Im Streit um die geplante kostenlose
Tagesschau"-Anwendung für Smartphones (App) fordern Politiker jetzt einen Mediengipfel der Bundesländer. "Es muss sofort Expertenberatungen geben, damit der Wettbewerb im Medienmarkt gestärkt wird. Wir sollten einen Mediengipfel der Ministerpräsidenten zu dem Thema machen", sagte der CDU-Medienexperte Wolfgang Börnsen der "Bild"-Zeitung (Donnerstag).

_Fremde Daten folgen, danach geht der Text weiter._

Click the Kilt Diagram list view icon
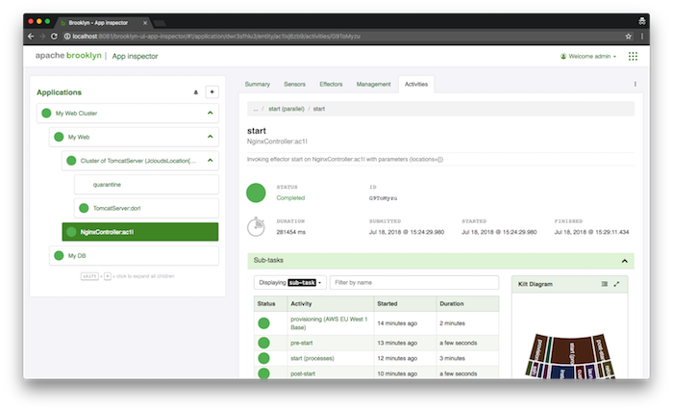This screenshot has height=412, width=673. click(604, 284)
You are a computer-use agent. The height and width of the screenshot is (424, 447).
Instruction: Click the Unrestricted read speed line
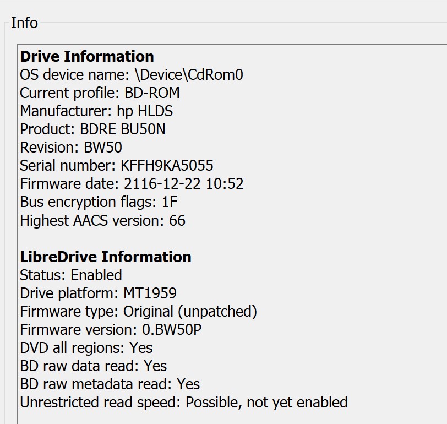[x=184, y=403]
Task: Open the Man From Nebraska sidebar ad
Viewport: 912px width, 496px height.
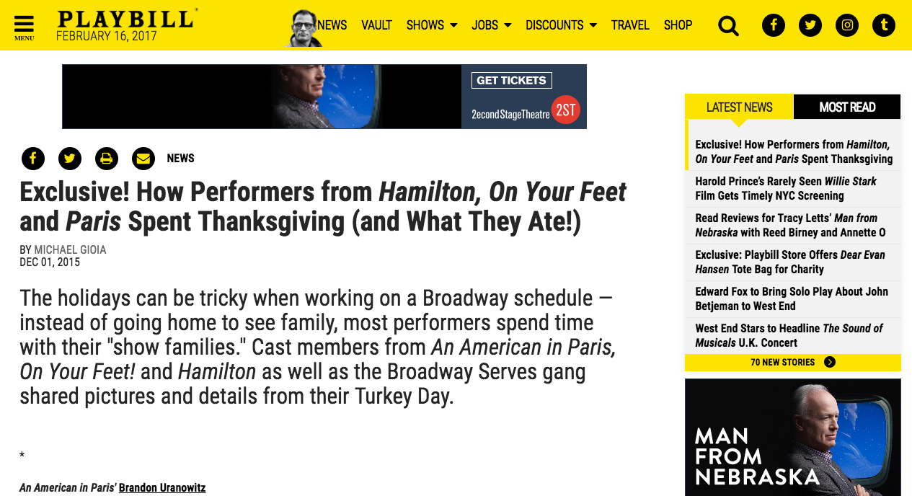Action: pyautogui.click(x=792, y=437)
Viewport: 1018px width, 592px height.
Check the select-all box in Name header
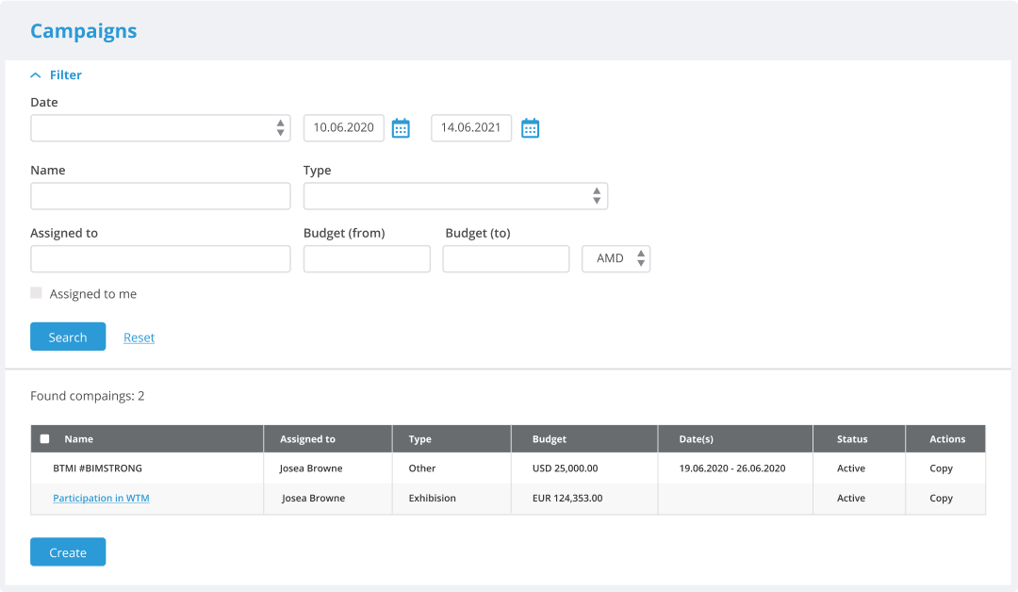pos(44,439)
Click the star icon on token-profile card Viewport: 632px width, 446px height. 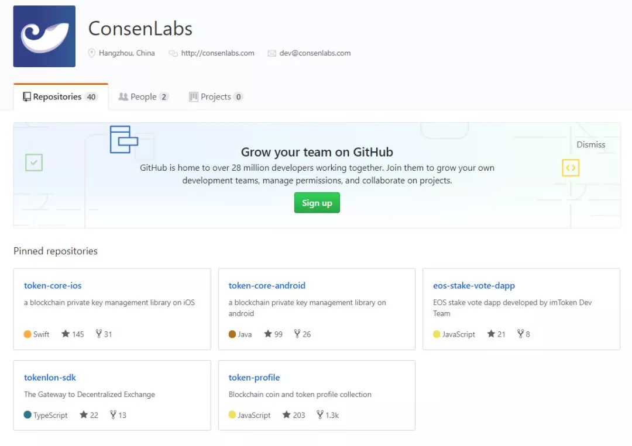(x=286, y=415)
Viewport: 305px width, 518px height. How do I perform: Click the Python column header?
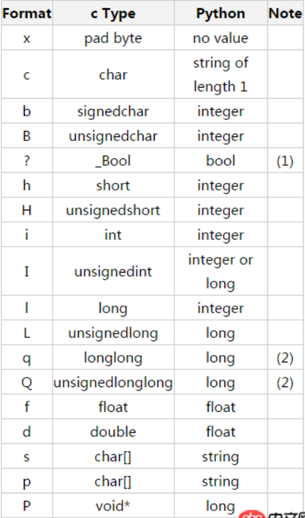click(221, 13)
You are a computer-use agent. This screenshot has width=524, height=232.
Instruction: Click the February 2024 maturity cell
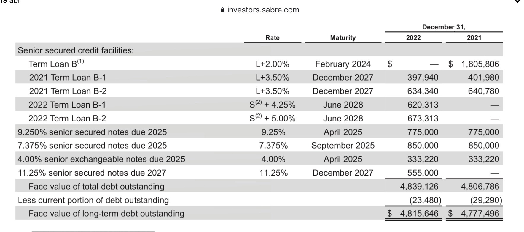click(x=343, y=64)
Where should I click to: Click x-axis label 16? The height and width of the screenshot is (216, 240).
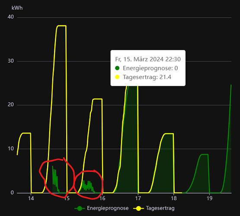[x=102, y=198]
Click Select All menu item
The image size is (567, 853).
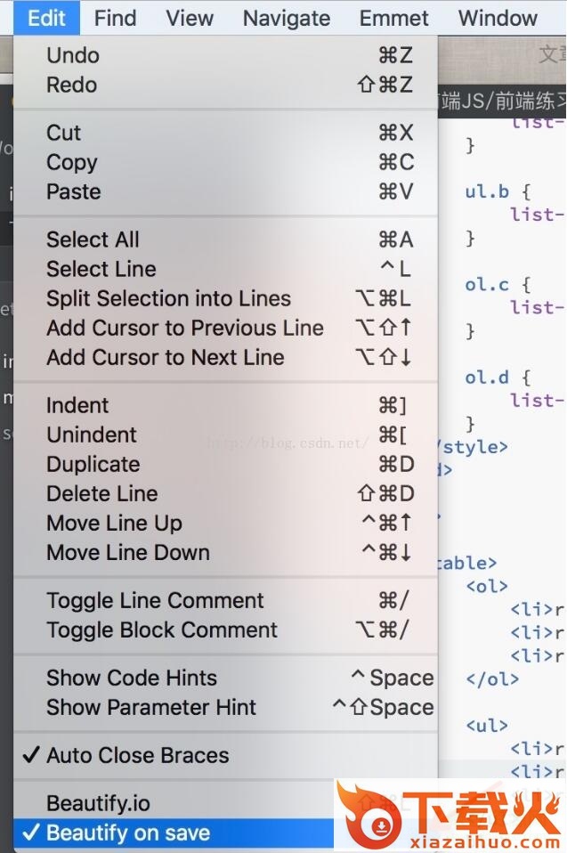[x=93, y=240]

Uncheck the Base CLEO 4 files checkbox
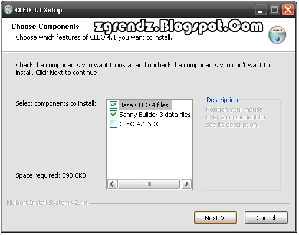pos(113,105)
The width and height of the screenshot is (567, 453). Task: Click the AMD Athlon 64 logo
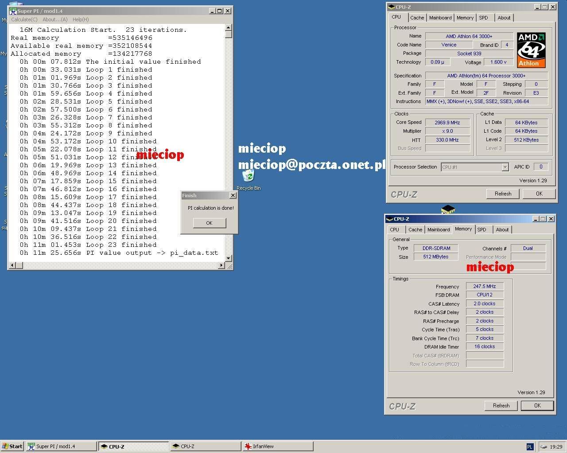[531, 50]
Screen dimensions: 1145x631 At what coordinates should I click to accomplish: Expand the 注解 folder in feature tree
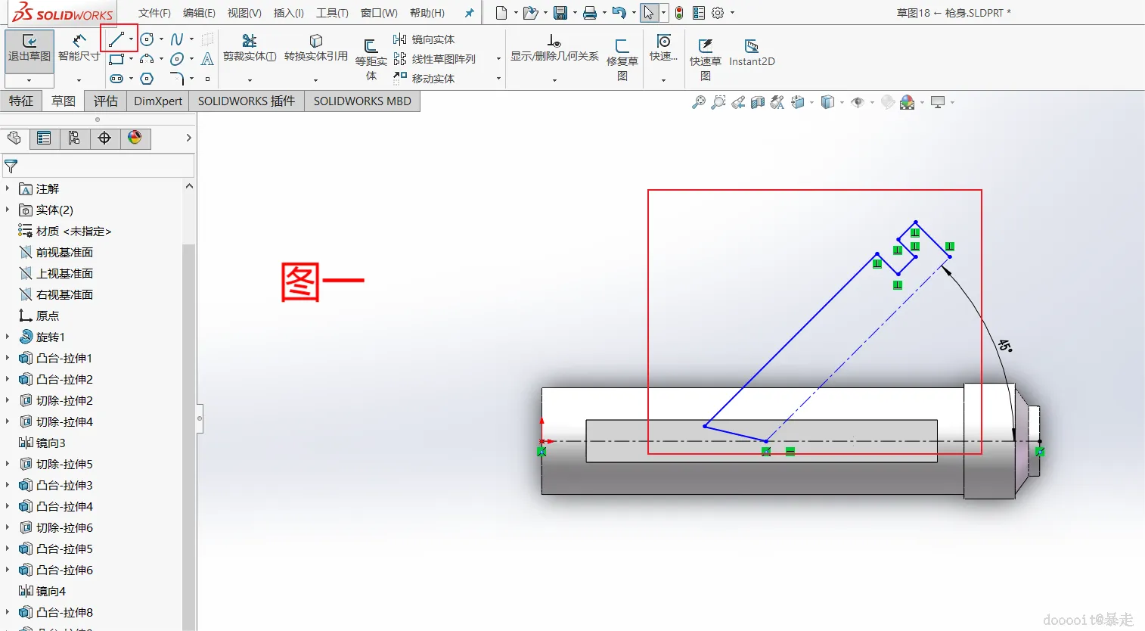[8, 188]
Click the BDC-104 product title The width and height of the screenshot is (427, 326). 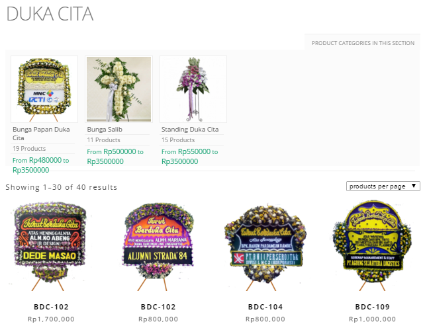(x=265, y=307)
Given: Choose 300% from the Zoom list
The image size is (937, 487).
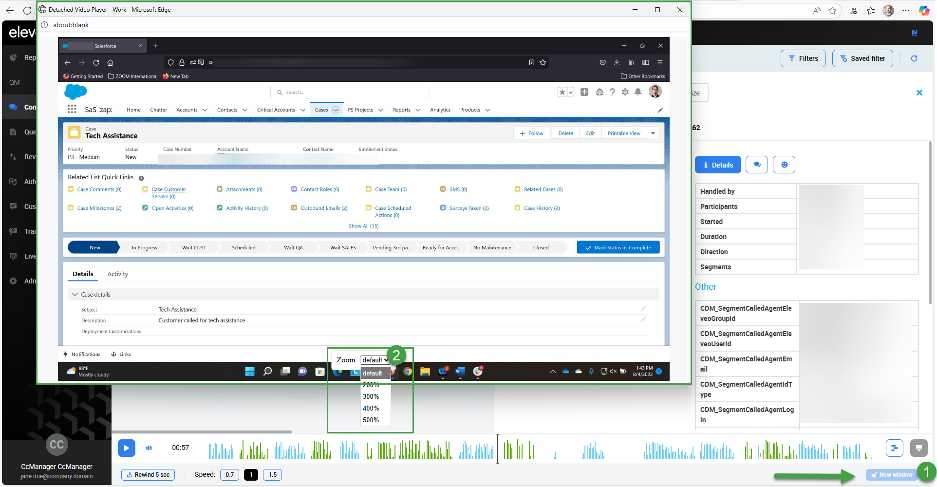Looking at the screenshot, I should tap(371, 396).
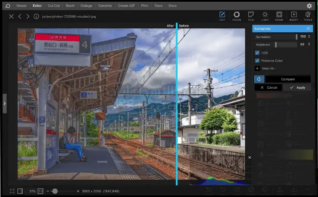Open the Color tab icon
Viewport: 318px width, 197px height.
[237, 16]
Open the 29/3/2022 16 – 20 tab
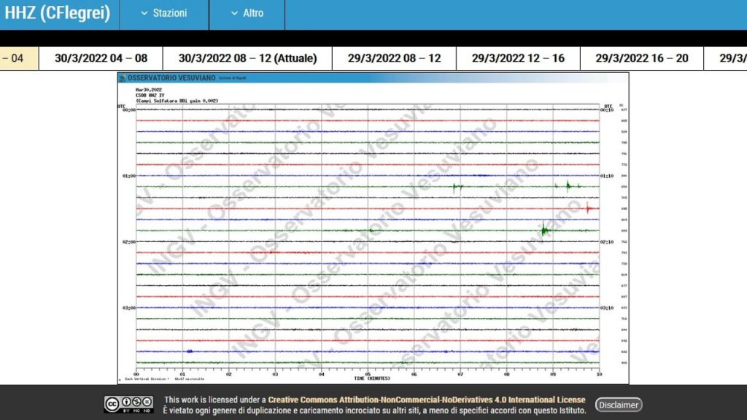Image resolution: width=747 pixels, height=420 pixels. (x=642, y=58)
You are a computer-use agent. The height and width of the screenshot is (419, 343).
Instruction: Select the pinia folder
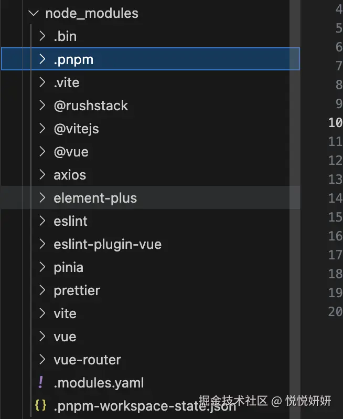click(68, 267)
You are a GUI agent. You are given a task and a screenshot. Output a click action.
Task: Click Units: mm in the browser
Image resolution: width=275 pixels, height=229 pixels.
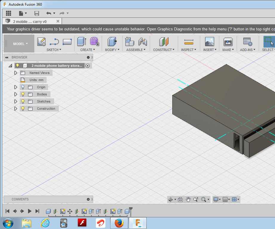click(x=36, y=80)
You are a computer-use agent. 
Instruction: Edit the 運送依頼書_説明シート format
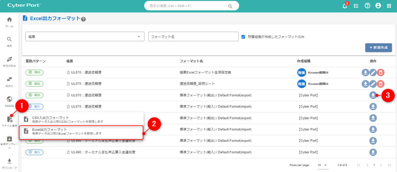point(373,84)
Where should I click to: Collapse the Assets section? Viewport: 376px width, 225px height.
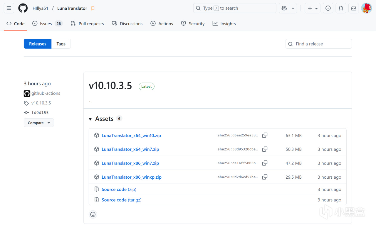click(x=90, y=119)
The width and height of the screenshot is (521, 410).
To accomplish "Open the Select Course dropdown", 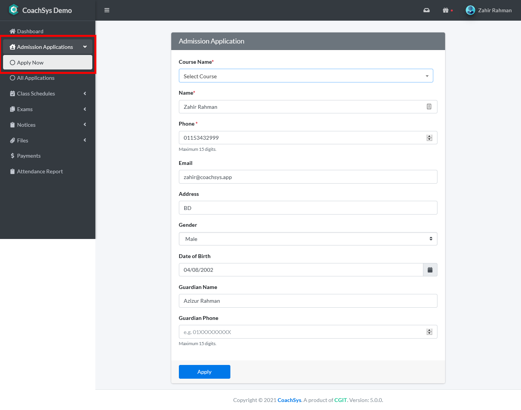I will click(x=306, y=76).
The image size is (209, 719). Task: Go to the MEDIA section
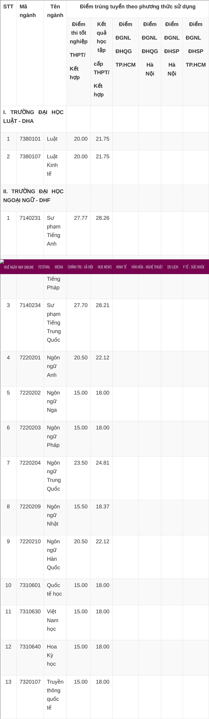pyautogui.click(x=59, y=267)
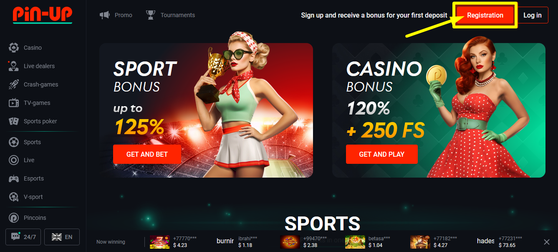Select the Live dealers icon
Viewport: 558px width, 252px height.
pyautogui.click(x=14, y=66)
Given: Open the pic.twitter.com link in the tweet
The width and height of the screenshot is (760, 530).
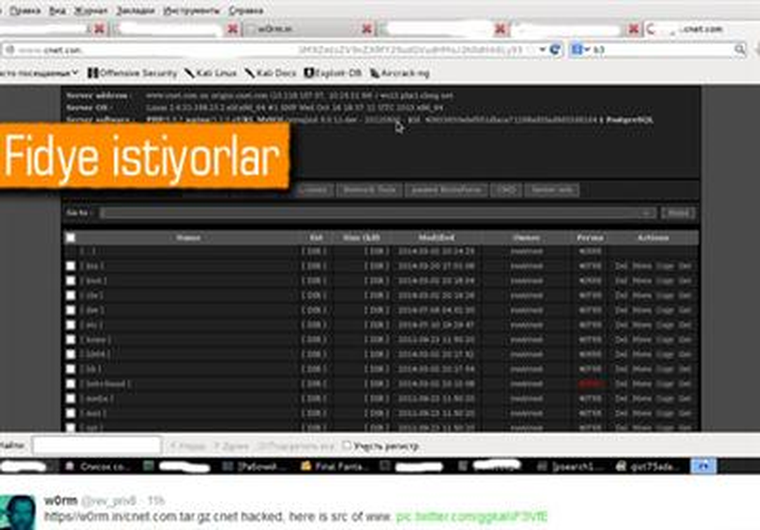Looking at the screenshot, I should coord(472,516).
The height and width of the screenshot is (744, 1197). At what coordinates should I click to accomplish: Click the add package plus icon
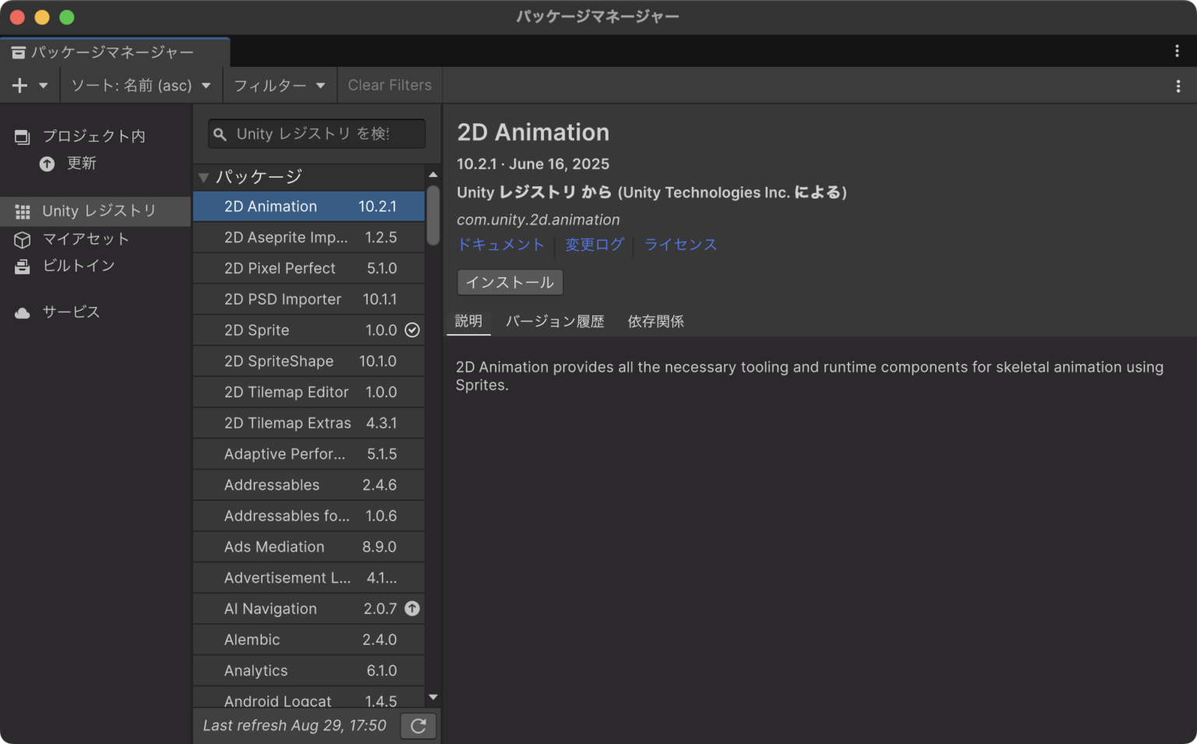click(x=18, y=85)
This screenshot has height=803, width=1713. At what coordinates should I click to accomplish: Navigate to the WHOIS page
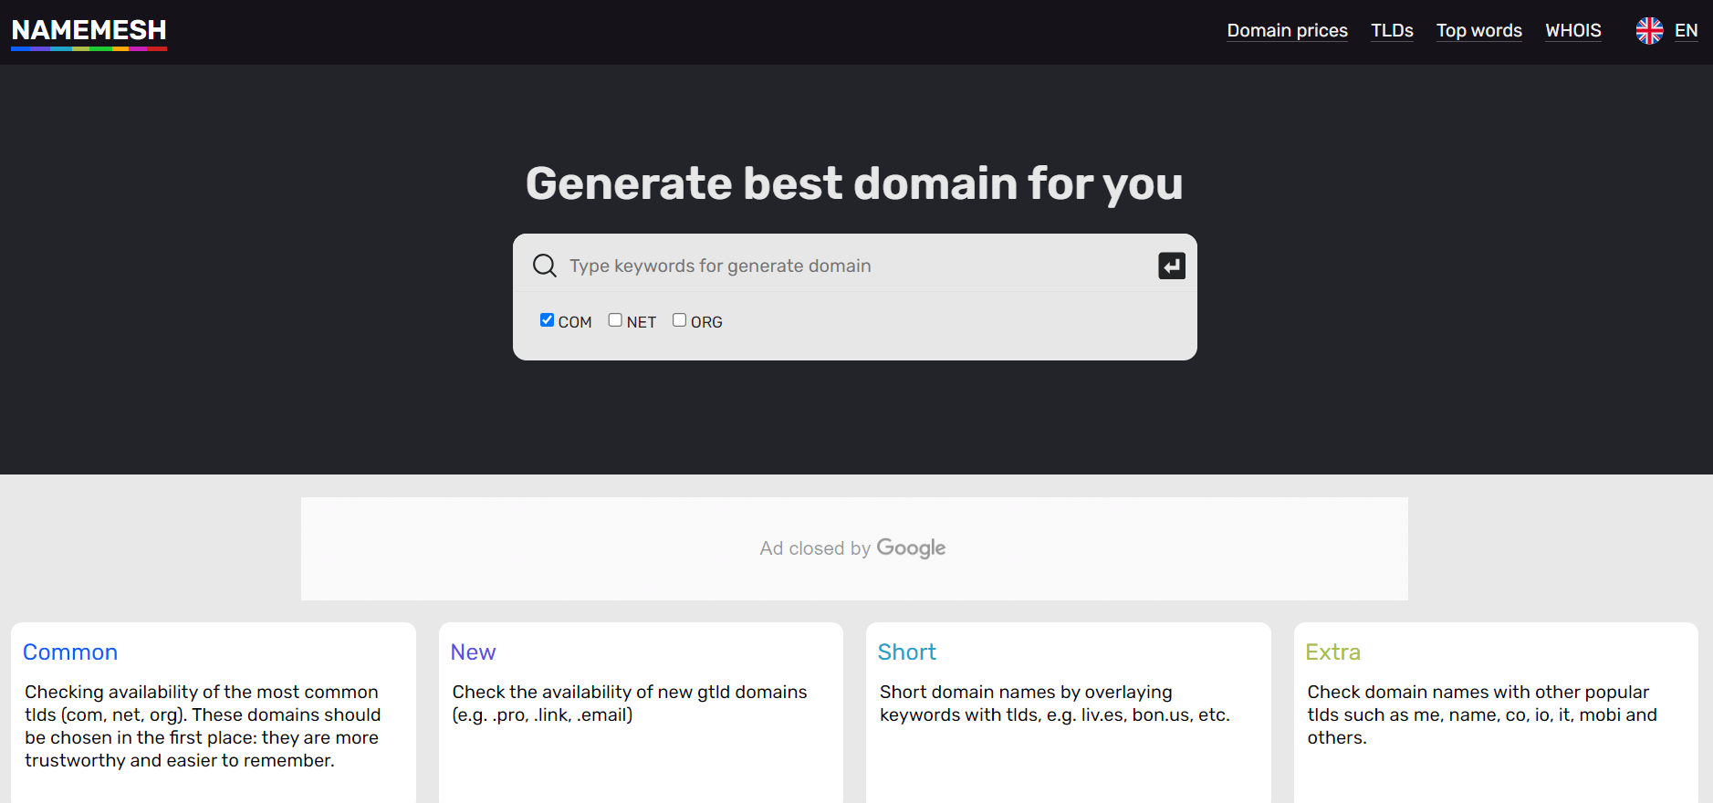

GEZ-Gebühren als Schwerpunktthema
Burkhardt Müller-Sönksen, medienpolitischer Sprecher der FDP, kündigte an: "Wir werden die Frage der Gebührenfinanzierung zu einem Schwerpunktthema 2010 machen." Bayerns Medienminister Siegfried Schneider (CSU) sagte dem Blatt: "Wieso sollen alle Gebührenzahler ein Angebot finanzieren, das nur Wenige tatsächlich nutzen? Die ARD hat die Gebührengelder zum Nutzen aller Zuschauer zu verwenden. Sonderleistungen nur für einen kleinen Kundenkreis passen nicht zum allgemeinen Informationsauftrag!"
ARD-aktuell-Chefredakteur
Kai Gniffke hat die iPhone-App gegen massive Kritik verteidigt. Die ARD wolle mit der Gratis-App ausschließlich bereits vorhandene Inhalte ihrer Nachrichtensendungen anbieten. Dies verstoße nicht gegen das Medienrecht, es würde dafür auch kein zusätzliches Geld ausgegeben. "Bild" und "Welt" bieten seit Anfang Dezember als erste in Deutschland eigene Apps gegen eine monatliche Gebühr an.